It dates back to the 12th century and was probably last performed about 450 years ago.

Dr Matthew Cheung Salisbury, lecturer in music at University College Oxford, was called in to help identify the manuscript and assess its significance.

"It is never easy to come immediately to a sense of where a manuscript, seen for the first time, may come from, or what purpose it might have served," he explained.

"It's a bit like discovering an old postcard or letter and attempting to decipher the handwriting, the archaic language, and the clues to where it might have been sent from - and it is very much as personal a task.

"I should point out that the survival of any readable, usable material from the Middle Ages is a great bonus for all of us who work on music of the period, and new finds like this one are not very frequent, especially in local history archives."

He described the Hawick find as "valuable cultural evidence for our understanding of the people and institutions who preceded us".

And he is keen to stress that it was not simply the preserve of the monastery.

Image caption The manuscript - a fragment of a missal - was discovered in the Hawick Heritage Hub

It was, in a couple of senses, the music of the masses.

"This is not just music for monks in exalted, secret places," said Dr Cheung Salisbury.

"It is music that was sung in parish churches by ordinary lay people as much as in monasteries and convents.

"This is the origin of all the sacred music that follows."

The fragment of medieval music found in Hawick is one bifolium - two joined leaves - of a larger manuscript, a notated missal - one of the books used in the celebration of the medieval mass.

"Most importantly it contains plainchant and texts for the Palm Sunday procession, part of the most important week of the Christian year," said Dr Cheung Salisbury.

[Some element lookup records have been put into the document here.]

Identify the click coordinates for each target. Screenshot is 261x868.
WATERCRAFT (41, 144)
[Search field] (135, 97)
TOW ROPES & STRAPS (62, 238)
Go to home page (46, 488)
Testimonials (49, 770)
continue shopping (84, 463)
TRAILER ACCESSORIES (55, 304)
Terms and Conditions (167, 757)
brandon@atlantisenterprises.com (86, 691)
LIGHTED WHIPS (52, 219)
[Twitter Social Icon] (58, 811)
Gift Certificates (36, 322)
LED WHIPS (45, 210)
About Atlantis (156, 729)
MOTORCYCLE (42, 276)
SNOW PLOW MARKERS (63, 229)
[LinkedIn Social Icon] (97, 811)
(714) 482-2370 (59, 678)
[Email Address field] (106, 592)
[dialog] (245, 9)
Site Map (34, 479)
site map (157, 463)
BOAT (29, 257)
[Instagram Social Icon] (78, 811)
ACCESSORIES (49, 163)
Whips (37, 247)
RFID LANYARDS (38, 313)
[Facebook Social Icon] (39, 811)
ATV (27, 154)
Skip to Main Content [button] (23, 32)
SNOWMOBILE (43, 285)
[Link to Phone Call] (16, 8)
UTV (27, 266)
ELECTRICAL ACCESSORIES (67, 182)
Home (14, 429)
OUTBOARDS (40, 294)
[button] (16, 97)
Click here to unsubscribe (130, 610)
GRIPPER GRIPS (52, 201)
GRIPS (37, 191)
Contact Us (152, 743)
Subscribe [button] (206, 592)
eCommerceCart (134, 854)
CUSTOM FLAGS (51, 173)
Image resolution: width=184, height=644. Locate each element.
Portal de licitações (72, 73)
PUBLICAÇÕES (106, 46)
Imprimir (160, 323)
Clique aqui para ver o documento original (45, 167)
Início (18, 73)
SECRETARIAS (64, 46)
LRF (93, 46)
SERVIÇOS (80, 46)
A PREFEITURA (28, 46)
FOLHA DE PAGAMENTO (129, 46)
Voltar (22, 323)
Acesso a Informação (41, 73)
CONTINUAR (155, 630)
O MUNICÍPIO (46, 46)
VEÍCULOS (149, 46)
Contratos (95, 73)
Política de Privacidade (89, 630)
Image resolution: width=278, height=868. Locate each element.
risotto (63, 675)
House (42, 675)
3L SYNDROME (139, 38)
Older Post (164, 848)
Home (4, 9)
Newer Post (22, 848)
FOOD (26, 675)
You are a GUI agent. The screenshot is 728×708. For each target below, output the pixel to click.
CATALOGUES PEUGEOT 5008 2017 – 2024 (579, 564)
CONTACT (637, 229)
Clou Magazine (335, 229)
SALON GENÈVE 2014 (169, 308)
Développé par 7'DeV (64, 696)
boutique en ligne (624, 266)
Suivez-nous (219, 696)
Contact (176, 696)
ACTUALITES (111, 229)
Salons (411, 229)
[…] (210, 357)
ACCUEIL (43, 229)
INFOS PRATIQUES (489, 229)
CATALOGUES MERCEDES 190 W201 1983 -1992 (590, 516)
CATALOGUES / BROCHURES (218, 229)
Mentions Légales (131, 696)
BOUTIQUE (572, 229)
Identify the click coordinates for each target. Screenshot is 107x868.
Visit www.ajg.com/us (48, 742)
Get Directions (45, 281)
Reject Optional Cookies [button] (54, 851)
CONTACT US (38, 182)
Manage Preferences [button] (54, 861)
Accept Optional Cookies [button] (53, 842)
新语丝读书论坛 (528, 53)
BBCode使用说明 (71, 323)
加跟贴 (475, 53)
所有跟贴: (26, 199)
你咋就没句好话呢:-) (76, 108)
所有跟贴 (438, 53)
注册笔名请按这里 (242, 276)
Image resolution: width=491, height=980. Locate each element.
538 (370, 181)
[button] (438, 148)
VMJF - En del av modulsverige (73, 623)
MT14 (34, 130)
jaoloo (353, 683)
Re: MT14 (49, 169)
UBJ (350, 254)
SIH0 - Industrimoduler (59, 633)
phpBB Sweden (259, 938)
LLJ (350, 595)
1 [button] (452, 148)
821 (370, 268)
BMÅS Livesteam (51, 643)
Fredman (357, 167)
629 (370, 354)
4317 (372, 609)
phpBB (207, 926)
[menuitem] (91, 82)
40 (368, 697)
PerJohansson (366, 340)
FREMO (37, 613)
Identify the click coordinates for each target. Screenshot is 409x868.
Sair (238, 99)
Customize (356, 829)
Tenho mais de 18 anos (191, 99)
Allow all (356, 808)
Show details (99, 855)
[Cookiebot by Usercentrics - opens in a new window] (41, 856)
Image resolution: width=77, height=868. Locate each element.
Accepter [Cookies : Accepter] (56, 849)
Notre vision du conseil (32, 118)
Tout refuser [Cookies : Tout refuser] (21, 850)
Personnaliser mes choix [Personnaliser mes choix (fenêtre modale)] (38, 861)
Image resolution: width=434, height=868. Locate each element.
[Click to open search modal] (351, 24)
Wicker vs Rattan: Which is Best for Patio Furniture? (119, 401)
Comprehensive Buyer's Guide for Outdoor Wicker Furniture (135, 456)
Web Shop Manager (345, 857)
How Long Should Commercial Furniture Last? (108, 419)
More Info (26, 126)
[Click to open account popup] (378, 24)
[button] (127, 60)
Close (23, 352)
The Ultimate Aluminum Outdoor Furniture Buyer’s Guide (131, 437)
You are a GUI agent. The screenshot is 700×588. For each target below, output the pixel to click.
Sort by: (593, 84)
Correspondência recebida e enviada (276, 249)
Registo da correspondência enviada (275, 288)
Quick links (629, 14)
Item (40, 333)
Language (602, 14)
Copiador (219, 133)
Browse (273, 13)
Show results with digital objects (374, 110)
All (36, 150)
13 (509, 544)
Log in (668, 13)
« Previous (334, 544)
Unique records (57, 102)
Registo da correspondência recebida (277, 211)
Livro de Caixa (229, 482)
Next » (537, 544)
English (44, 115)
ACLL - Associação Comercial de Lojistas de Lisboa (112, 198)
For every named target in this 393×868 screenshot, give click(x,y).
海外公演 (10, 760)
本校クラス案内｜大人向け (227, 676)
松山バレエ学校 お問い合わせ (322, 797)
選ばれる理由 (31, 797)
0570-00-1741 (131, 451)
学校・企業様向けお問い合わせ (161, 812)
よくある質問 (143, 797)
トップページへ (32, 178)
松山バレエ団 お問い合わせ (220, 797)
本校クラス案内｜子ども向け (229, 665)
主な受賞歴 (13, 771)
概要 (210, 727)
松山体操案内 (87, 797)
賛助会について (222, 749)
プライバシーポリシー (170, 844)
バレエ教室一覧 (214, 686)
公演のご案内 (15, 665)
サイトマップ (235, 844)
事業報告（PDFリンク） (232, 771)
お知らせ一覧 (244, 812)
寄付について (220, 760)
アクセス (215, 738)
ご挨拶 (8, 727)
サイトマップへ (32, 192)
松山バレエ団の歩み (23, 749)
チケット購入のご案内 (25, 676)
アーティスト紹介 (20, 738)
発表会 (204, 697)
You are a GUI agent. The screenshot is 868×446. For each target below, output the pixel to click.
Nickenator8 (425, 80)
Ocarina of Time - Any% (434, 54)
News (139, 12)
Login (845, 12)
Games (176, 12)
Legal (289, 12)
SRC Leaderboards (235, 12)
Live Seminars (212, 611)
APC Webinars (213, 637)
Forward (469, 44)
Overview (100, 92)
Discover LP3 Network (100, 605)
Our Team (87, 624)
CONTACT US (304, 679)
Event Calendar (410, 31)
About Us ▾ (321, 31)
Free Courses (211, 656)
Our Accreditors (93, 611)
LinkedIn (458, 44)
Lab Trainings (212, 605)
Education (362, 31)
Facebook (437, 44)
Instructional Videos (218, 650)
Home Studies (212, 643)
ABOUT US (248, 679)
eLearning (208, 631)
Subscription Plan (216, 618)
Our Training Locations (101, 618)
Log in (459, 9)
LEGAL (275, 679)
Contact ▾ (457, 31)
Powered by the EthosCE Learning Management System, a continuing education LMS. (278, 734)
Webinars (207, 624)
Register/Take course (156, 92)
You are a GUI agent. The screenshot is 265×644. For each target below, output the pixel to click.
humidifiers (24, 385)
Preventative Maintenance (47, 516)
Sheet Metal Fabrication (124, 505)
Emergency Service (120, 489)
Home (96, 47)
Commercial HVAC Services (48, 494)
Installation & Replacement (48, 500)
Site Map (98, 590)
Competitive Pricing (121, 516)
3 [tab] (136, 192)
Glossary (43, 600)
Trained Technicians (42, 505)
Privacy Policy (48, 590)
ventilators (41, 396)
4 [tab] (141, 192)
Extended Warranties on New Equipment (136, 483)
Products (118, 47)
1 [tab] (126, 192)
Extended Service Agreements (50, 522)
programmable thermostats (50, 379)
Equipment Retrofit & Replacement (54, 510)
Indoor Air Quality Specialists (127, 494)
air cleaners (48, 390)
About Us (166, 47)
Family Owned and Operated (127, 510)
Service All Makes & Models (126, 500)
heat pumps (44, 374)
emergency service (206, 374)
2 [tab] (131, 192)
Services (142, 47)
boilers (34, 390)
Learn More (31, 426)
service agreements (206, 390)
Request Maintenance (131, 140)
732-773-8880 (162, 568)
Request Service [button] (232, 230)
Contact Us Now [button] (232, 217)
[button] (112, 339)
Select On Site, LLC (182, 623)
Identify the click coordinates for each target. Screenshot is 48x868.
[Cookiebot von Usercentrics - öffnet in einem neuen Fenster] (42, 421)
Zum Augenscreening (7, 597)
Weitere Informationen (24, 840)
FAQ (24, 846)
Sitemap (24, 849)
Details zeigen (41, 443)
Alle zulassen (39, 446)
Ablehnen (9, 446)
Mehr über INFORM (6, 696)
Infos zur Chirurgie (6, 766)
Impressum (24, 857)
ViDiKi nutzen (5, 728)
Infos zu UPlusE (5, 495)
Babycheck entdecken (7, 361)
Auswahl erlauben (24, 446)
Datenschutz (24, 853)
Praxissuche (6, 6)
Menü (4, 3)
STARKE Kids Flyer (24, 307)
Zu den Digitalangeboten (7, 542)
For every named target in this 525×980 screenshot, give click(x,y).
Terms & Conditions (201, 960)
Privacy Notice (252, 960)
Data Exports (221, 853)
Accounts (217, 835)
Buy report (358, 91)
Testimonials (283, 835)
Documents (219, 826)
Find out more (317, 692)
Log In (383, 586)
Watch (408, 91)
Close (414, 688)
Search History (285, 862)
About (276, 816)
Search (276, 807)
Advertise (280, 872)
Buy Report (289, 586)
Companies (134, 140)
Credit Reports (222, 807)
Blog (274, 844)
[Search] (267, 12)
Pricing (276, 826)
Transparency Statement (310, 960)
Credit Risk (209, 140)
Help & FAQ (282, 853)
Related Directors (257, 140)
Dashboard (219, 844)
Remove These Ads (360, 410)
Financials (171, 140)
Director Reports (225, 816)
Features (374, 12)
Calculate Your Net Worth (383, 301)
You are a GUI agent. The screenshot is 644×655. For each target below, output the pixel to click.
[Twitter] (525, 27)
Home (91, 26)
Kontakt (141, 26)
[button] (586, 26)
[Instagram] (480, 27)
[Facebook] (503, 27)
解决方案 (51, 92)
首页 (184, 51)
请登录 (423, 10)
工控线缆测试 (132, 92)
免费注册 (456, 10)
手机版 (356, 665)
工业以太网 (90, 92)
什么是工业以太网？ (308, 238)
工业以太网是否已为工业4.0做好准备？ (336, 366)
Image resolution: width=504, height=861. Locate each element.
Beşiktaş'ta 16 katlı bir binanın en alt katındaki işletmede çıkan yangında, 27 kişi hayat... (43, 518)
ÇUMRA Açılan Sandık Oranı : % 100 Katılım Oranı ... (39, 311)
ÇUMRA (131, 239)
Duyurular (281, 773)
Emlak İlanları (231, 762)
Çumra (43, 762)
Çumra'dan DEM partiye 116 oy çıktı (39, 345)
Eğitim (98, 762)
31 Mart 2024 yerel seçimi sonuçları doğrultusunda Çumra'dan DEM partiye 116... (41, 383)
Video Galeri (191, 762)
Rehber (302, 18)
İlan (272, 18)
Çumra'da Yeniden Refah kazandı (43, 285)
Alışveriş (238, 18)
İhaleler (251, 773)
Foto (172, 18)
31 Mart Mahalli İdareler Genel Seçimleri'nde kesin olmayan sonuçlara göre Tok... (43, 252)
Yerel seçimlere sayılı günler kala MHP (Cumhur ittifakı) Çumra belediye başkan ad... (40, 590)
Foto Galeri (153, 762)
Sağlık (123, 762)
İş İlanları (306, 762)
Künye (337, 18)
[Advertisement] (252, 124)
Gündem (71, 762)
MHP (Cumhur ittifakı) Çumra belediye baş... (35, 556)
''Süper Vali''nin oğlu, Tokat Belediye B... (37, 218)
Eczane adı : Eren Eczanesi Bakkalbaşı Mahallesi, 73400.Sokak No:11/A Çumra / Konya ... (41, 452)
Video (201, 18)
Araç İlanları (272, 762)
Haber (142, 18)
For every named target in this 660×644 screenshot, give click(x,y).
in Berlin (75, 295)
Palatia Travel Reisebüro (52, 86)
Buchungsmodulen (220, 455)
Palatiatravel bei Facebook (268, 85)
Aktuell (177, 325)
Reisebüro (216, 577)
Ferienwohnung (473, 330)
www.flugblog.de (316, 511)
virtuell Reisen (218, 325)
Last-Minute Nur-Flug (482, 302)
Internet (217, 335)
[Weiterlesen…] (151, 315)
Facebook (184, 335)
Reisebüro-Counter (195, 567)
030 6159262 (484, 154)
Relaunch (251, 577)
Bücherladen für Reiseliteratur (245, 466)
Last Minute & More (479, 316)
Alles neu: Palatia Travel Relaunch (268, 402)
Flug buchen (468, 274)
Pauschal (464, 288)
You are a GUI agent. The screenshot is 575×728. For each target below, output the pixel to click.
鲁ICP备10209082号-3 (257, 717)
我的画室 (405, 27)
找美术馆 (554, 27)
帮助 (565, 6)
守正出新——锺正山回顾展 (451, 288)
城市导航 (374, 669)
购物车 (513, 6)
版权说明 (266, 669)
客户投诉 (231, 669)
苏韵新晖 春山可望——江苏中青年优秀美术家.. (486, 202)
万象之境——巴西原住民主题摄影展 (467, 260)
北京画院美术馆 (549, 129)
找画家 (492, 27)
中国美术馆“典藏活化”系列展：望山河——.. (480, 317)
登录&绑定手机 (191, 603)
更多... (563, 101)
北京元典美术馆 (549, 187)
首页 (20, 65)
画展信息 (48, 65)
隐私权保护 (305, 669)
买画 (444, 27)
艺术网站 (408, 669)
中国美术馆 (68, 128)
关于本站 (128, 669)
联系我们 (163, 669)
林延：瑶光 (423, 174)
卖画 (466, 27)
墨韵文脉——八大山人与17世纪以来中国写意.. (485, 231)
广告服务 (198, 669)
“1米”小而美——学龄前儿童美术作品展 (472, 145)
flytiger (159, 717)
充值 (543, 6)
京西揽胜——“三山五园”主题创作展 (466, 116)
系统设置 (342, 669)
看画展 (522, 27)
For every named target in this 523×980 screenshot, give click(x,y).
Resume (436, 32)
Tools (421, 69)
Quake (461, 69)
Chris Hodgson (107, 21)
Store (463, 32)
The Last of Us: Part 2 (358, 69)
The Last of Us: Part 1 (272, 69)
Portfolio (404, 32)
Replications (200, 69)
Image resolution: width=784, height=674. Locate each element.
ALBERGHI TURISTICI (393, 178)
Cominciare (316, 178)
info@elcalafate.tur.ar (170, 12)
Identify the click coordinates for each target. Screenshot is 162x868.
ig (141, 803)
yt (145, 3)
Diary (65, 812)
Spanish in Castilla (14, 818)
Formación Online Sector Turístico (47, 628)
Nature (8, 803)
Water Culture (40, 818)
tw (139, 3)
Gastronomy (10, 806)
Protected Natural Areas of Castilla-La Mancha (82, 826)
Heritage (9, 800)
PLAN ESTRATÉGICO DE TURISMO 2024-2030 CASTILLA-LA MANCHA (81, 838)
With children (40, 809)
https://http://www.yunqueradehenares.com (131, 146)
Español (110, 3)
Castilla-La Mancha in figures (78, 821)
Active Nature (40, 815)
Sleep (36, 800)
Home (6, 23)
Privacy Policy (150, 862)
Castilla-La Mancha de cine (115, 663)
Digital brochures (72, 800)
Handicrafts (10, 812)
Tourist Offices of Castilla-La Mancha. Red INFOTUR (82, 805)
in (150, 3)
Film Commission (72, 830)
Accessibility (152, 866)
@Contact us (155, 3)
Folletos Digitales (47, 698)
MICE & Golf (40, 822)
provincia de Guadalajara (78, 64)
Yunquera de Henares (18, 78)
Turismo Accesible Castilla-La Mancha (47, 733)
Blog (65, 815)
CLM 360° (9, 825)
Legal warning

"The music of the fragment is 'monophonic', that is, it consists of a single melody sung in unison by all, a feature which immediately makes it stand out, but also a style which betrays its origins as coming from within the very cradle of Western sacred music."

But what, exactly, does it sound like?

"Some think chant is calming and meditative, others find it repetitive and bland, but it never fails to elicit thought and opinion," said Dr Cheung Salisbury.

As for me, I admit, I was probably somewhere in the middle.

There is something eerie and yet evocative about those chants which have echoed down the centuries.

They are not the kind of thing I will be sticking in my personal collection any time soon, but they have a soothing and spiritual feeling.

It is not so hard to imagine the important role they would have played in religious ceremonies from centuries ago.

Image caption The music will be used as part of project involving the historic Border abbeys

And there are exciting plans which have grown out of the discovery of the Hawick missal fragment.

The first was a public performance of the music in the town this week.

The events will run right through to Easter 2014 as part of the project which has been entitled Fragments.

It will include a series of four public events in and around the Border abbeys.

More "intriguing and innovative art and music interventions at sites throughout the Borders" are also promised.

And a competition for young composers inspired by the discovery has just been launched.

A chance find has been turned into an opportunity to explore both the historical origins of the missal and how such music of worship has developed through to the 21st century.

It is not the kind of tune to have you nodding your head or tapping your toes.

But it has a relaxing and, when heard live, has a moving and timeless quality.

I would not expect it to be remixed by a rapper any time soon. But, then again, stranger things have happened.